No livro Pai Rico, Pai Pobre o autor aborda de forma simples e direta a importância de se adquirir alfabetização financeira. Algo muito valioso e que não aprendemos durante toda a fase acadêmica. Saímos da escola achando que foi o último passo, porém é só o primeiro. Adquirimos um cartão de crédito sem nem saber como funciona direito e já saímos utilizando.
Algumas pessoas têm a sorte, ou vão atrás, de um exemplo de sucesso e prosperidade para aprender. Outras, vão atrás de um emprego e ficam por isso mesmo, precisando de mais dinheiro para pagar mais dívidas.
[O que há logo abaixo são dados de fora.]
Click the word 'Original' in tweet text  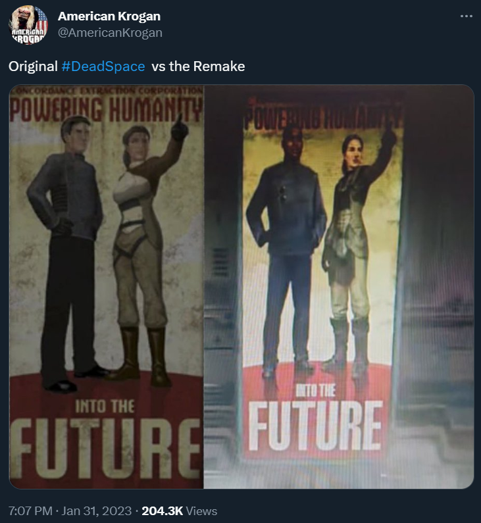tap(33, 66)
Um exemplo muito marcante deste livro, em minha opinião, é a oportunidade que os dois garotos tiveram de aprender educação financeira com o chamado pai rico deles, em uma idade boa, pois ainda não tinham concluído seus estudos e nem iniciado a vida profissional.
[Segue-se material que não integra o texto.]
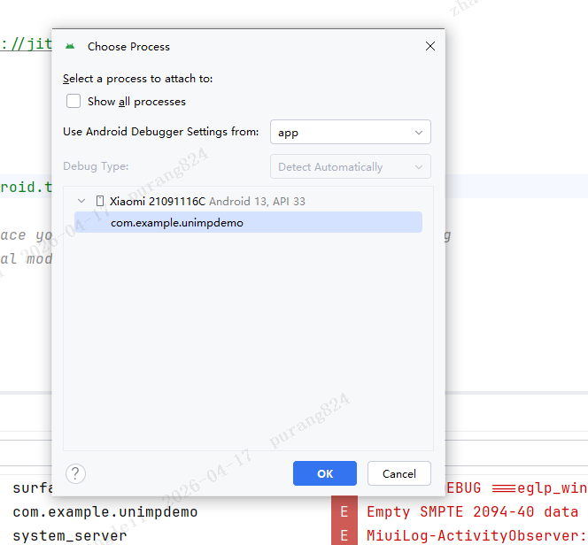Collapse the Xiaomi 21091116C device node
Viewport: 588px width, 545px height.
coord(82,202)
Os dois foram convidados para trabalharem na empresa dele para desta forma virem como funciona “a vida real”, como ele coordena sua equipe, sua forma de trabalhar, investir, etc. Mas, foram convidados não apenas a olhar como funciona e sim participar. Inicialmente, ganhariam um valor muito pequeno, simbólico. Após, um mês de trabalho um dos garotos indagou a fato de estar lá há um mês e ganhar tão pouco. Na primeira oportunidade que teve foi reclamar com o seu empregador o fato de estar ali, trabalhar bastante, perder seus sábados de lazer e ganhar tão pouco. A resposta foi digna de uma lição para a vida inteira. Respondeu pai rico que o fato de estarem trabalhando para aprender e não pelo dinheiro abria a cabeça para ter novas ideias sobre formas e meios de se fazer mais dinheiro. Ofereceu-lhe um aumento. O menino hesitou em responder e ele ofereceu um aumento ainda maior e continuou a aumentar sua oferta ao ponto de balançar fortemente as emoções do jovem aprendiz. Resistiu à tentação em ganhar mais, pensou em todas as coisas que poderia comprar ganhando mais dinheiro e tomou a decisão de continuar trabalhando para aprender e adquirir alfabetização financeira. Em não estar preocupado com o salário no final do mês conseguiu gerar várias ideias e uma delas foi tão bem sucedida que em pouco tempo começou a ganhar mais do que a oferta final de salário. Continuou na empresa e abriu seu próprio negócio, que funcionava muito bem, mesmo sem a sua presença. Conseguiu fazer o dinheiro trabalhar para ele. O livro conta que raramente o problema das pessoas é resolvido com mais dinheiro. A inteligência resolve os problemas. E que grandes emoções tendem a reduzir a inteligência financeira. Por isso que, ao receber um dinheiro inesperado as pessoas não sabem o que fazer com ele, fica tão emocionada que acaba perdendo tudo, não faz o dinheiro voltar.
O que precisamos aprender é a diferença entre um ativo e um passivo. Ativo é o que nos dá renda e passivo é o que gera despesas. Muitas pessoas acham que seu maior ativo é seu imóvel, a sua casa própria. Porém, ele dá muitas despesas todos os meses. Se fosse, por exemplo, um imóvel próprio apenas para alugar, seria um ativo, pois só daria lucro.
A dica do livro é utilizar uma parte do contracheque, para quem tem, para investir em ativos e o lucro destes ativos transformarem-se em mais investimentos. E, todo gasto deve ser retirado do lucro dos investimentos e não do contracheque. De forma que caso a pessoa pare de trabalhar, ou saia do trabalho, não fique sem renda.
Por fim, temos que pensar sobre: qual é o meu negócio? A pessoa tem uma profissão e um negócio. Que não são os mesmos. Como o exemplo do criador da franquia do Macdonald’s. Seu negócio não é venda de hambúrgueres, como todos pensam, e sim imobiliário venda dos terrenos para instalarem uma franquia do Macdonald’s.
Quando as pessoas se formam ou se especializam em um ofício, adquirem uma profissão, mas não um negócio. Devem ir atrás do seu negócio, que lhe proporcione prosperidade, prazer e contentamento. Tem que ter paixão pelo seu negócio para que ele realmente dê certo!